◆ STUDY QUESTIONS
A – Decide whether each statement agrees with the comment thread, answering yes or no and quoting the words from the thread that decide it. (i) Heidi Schilling Fowler phones ahead to find out what food a party will serve. (ii) Lara buys gluten-free specialty items for the extra treats at her daughter's birthday parties. (iii) Corianne can afford gluten-free baked goods for every relative and friend who celebrates with her family.
B – List every distinct name that appears on its own line as the poster of a comment in the comment thread.

◆ TEXT
=======

This is wonderful article Lara. I will be sharing it with the mom's of gluten free children that I know. Thank you!

Valerie @Occasionally Crafty

This is such a great post! I think you have the perfect attitude and encourage others to do the same. Pinning this to help others 🙂

Heidi Schilling Fowler

Thanks, Lara. We've come across this situation many, many times. I do what you do. I call ahead and ask what is being served. Then I send my daughter to the party with something gluten free that somewhat matches what everyone else is having. I have had some parents provide special things for my daughter, but it's not really necessary. (Especially when you have a super picky kid like mine. I hate to have someone spend a fortune on a gluten free treat that my daughter will only taste and then throw away later.) Great post. Thank you!

Rachel Teodoro

What a great idea! Pinning this for sure!

Lara

Yes. I'm very happy to bring the food–I'd be feeding her anyway, so it's no big deal. But I do appreciate those who are willing to go out of their way to make things work so she doesn't feel different.

Corianne

I appreciate this article, as I'm just learning to handle this. A related question I'd love to know how you address: what do you do when your gluten free kid is the birthday kid? I can't afford to provide gluten free baked goods for all the numerous family members and friends who want to celebrate with us, but my kid doesn't want something he can't eat served at his own birthday party. How have you handled parties for a gluten free kid where nearly all the guests are not gluten free, and also think it's weird or scary?

Lara

Hi Corrine,

Generally I bake two birthday cakes–one from a GF mix, and one regular. Or two batches of cupcakes, etc. I try to make them as exactly the same as possible so that it doesn't feel different for my daughter. Any other party treats are all things that would be gluten-free anyway so I'm not spending money on specialty items. Things like pudding, veggie trays, and GF candies work.

=======

◆ SUPPLIED RECORDS
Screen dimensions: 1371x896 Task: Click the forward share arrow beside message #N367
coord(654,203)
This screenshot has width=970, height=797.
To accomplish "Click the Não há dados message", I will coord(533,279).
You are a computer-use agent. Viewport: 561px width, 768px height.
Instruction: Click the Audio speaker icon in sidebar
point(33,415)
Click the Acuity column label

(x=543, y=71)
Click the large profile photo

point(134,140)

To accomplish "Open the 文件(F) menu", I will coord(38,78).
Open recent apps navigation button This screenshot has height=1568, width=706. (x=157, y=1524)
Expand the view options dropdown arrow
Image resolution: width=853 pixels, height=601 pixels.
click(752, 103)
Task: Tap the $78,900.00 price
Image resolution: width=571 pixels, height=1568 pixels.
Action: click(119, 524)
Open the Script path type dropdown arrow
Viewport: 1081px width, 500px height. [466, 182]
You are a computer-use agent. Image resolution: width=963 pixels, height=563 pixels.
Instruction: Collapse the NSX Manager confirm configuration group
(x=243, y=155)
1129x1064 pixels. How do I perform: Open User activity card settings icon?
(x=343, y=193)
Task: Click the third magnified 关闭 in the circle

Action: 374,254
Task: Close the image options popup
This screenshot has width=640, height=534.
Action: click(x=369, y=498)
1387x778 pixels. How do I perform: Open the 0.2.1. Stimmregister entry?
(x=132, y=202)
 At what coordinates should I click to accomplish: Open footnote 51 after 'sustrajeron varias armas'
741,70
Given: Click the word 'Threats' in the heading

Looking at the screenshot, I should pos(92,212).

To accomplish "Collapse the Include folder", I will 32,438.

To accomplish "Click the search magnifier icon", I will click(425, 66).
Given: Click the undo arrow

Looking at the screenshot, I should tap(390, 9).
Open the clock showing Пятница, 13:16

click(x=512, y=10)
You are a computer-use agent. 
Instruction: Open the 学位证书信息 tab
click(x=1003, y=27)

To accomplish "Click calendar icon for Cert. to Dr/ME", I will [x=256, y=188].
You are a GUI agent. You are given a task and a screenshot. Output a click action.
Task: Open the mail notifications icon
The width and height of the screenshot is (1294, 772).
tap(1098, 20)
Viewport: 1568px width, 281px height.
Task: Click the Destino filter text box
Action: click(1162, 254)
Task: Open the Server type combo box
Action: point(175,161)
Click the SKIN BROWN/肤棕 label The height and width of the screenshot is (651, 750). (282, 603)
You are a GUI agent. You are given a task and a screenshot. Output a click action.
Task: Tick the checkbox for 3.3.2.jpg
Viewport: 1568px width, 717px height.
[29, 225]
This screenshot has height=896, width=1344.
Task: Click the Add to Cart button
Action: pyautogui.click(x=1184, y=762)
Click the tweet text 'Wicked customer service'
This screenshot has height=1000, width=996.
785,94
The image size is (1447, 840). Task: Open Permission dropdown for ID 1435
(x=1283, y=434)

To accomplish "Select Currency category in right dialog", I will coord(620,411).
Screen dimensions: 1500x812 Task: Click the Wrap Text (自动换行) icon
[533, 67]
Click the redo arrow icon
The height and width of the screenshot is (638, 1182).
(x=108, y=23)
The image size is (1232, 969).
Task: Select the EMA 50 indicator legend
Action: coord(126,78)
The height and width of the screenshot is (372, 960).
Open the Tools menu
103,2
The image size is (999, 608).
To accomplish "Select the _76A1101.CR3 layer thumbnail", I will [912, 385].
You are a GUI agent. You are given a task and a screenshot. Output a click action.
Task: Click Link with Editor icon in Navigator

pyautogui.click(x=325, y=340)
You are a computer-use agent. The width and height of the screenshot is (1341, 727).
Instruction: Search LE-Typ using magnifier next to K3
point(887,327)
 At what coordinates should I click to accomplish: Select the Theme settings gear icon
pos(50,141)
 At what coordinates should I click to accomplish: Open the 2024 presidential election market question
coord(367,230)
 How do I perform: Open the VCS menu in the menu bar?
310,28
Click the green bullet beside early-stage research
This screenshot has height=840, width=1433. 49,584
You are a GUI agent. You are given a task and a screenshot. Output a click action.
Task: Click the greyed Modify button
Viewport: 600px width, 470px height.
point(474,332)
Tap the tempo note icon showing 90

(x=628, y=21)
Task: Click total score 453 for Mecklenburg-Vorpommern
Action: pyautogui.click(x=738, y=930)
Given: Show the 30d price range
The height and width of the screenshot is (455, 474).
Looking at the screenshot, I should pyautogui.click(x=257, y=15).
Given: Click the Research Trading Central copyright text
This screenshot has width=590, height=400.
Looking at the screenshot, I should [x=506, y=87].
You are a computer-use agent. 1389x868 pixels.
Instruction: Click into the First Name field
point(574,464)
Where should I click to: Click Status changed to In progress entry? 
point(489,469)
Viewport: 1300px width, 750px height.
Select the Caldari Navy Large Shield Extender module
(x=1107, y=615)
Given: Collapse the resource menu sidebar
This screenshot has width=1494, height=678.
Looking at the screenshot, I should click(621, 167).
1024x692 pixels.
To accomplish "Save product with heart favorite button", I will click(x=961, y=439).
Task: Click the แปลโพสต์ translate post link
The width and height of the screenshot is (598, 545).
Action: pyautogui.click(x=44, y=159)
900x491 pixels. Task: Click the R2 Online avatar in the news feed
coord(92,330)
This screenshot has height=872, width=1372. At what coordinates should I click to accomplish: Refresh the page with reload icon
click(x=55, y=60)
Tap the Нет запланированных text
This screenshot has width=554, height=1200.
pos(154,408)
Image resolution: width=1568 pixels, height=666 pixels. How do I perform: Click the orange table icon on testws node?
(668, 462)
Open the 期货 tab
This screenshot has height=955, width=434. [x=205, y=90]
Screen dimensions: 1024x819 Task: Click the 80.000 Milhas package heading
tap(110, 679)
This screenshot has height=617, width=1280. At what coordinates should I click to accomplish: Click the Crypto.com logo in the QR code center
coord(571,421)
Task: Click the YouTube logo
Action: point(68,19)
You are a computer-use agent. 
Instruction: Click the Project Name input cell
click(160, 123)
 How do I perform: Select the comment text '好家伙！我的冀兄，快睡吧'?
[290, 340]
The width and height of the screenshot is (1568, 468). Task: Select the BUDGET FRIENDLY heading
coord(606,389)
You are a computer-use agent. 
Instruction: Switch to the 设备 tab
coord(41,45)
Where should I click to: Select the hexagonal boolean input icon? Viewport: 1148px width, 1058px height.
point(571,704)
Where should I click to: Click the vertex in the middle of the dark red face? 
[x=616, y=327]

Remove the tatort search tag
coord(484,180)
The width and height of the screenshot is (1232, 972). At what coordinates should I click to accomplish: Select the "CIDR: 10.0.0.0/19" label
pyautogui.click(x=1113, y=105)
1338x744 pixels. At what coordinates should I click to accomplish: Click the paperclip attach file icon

=======

◆ RESULTS FOR EACH TASK
A –
(i) Yes: "I call ahead and ask what is being served."
(ii) No: "Any other party treats are all things that would be gluten-free anyway so I'm not spending money on specialty items."
(iii) No: "I can't afford to provide gluten free baked goods for all the numerous family members and friends who want to celebrate with us"

B –
- Valerie @Occasionally Crafty
- Heidi Schilling Fowler
- Rachel Teodoro
- Lara
- Corianne